Keywords

1 Introduction

Total appearance of an object is described by its color, its gloss, its translucency and its texture, according to Hunter [1] and a subsequent CIE technical report on total appearance [2]. Within this context, the gloss of the material gives numerous cues about the object: It helps to understand in particular the structure of the illumination (e.g. spectral distribution as cue for color constancy, direction of light for scene understanding and also geometric properties that may help to assess invisible parts of the scene) and provide information on object properties (e.g. 3D shape, size and interaction within the scene).
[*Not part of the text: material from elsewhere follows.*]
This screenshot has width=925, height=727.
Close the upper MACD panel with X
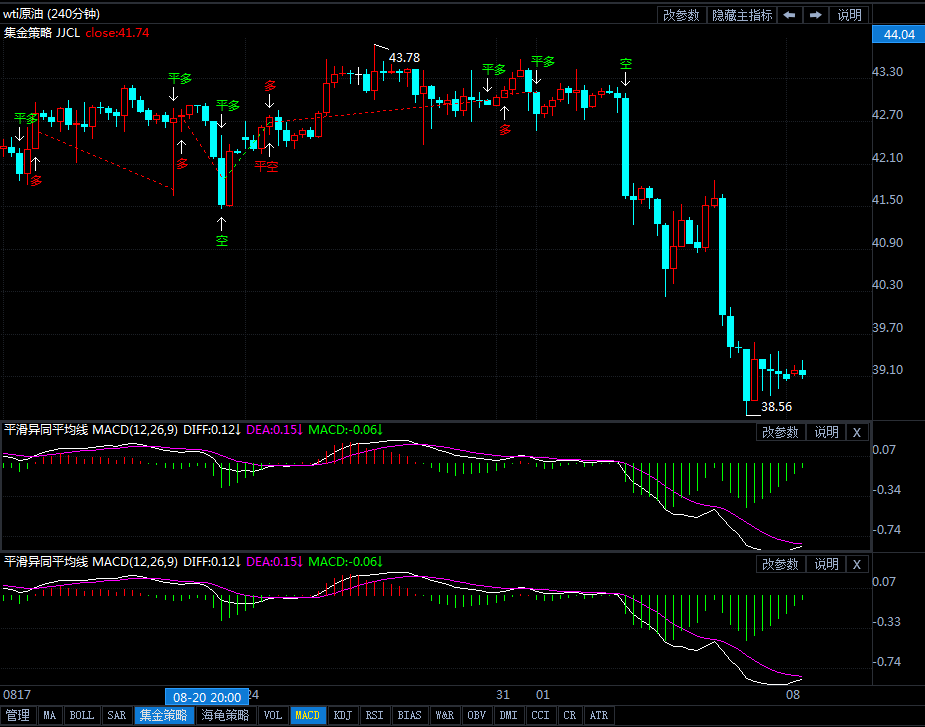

Although it is most probable that gloss must be combined with other attributes for material identification and scene understanding, it is, without a doubt, a determining and important factor [3].

The physical correlate of gloss perception is expressed within the bidirectional reflectance distribution function (BRDF). Huge progress has been achieved in the measurement of this correlate during the last decade. However, it is yet not very well understood how to correlate this measure to appearance perception. According to Hunter and others, six visual criteria may be necessary to evaluate the perception of gloss: Specular gloss, contrast gloss, sheen, absence of bloom gloss (haze) and distinctness of image gloss [4,5,6].

Contrast gloss relates to the contrast perceived by the observer between the specular highlights and the diffuse area related to the same object and illumination condition. We propose that this edge between diffuse and specular may be partially representative of the perception of gloss to some extent and would be an indicator and a descriptor of near to specular area of the material. This indicator would necessarily be dependant on the size, magnitude and on other components of the scene. Consequently, we suggest that it could be characterized by a perceptual local image contrast measure of the specific related area of an image where specular reflection happens. This measure could be related to the BRDF measurement of the object and the gloss perceived by the observers.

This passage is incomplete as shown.